Not much meat to suck from the claws. A thumb’s worth (still quivering) within the tail, muddy and sweet as March rain. In the next hour he uncovered dozens more, until the bank was littered with empty carapaces, the mud starred with his handprints like a great raccoon’s. Finally he stopped eating. The mess on the bank sickened him. He crawled to stream’s edge and bit his lip, trying not to throw up. In the shadowy water he saw himself: much too thin, black hair straggling across his forehead, his slanted eyes shadowed by exhaustion. He wiped a thread of mud from his lip and leaned back. Against his chest the amulet bounced like a stray droplet, its filthy cord chafing his neck. He dried his face with his T-shirt, then pulled the string until the amulet dangled in front of him.
In the late summer light it gleamed eerily, swollen as a monarch’s chrysalis. And like the lines of thorax, head, wings evident upon a pupae, the talisman bore faint markings. Eyes, teeth, paws; wings, fins, antlers, tail. Depending on how it caught the light, it was fox or stoat; flying squirrel or cougar or stag. The boy pinched the amulet between thumb and middle finger, drew it across his check. Warm. Within the nugget of stone he felt a dull buzzing like an entrapped hornet.

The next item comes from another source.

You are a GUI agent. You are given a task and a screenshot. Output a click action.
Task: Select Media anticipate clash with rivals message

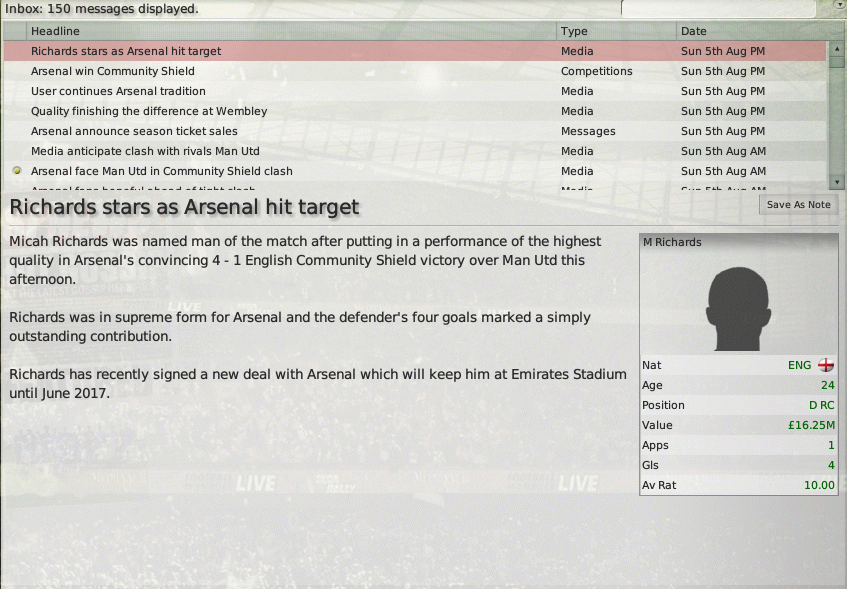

Andrew rubbed the talisman against his lips. His teeth vibrated as from a tiny drill. He shut his eyes, tightened his fingers about the stone, and slipped it beneath his tongue. For a second he felt it, a seed ripe to burst. Then nausea exploded inside him, pain so violent he screamed and collapsed onto the moss, clawing wildly at his head. Abruptly his shrieks stopped. He could not breathe. A rush of warm air filled his nostrils, fetid as pond water. He sneezed.
And opened his eyes to the muddy bank oozing between black and velvet paws.
Perhaps it was the years spent in cramped spaces—his knees drawn to his chest in capsule mock-ups; sleeping suspended in canvas sacks; eating upside down in metal rooms smaller than a refrigerator—perhaps the bungalow had actually seemed spacious when Howell decided to purchase it over his son’s protests and his accountant’s sighs.
“Plenty of room for what I need,” he told his son. They were hanging pictures. NASA shots, Life magazine promos. The Avedon portrait of his wife, a former Miss Rio Grande, dead of cancer before the moon landing. “And fifty acres: most of the lakefront.”
“Fifty acres most of it nowhere,” Peter said snidely. He hated the country; hated the disappointment he felt that his father hadn’t taken the penthouse in Manhattan. “No room here for anyone else, that’s for sure.”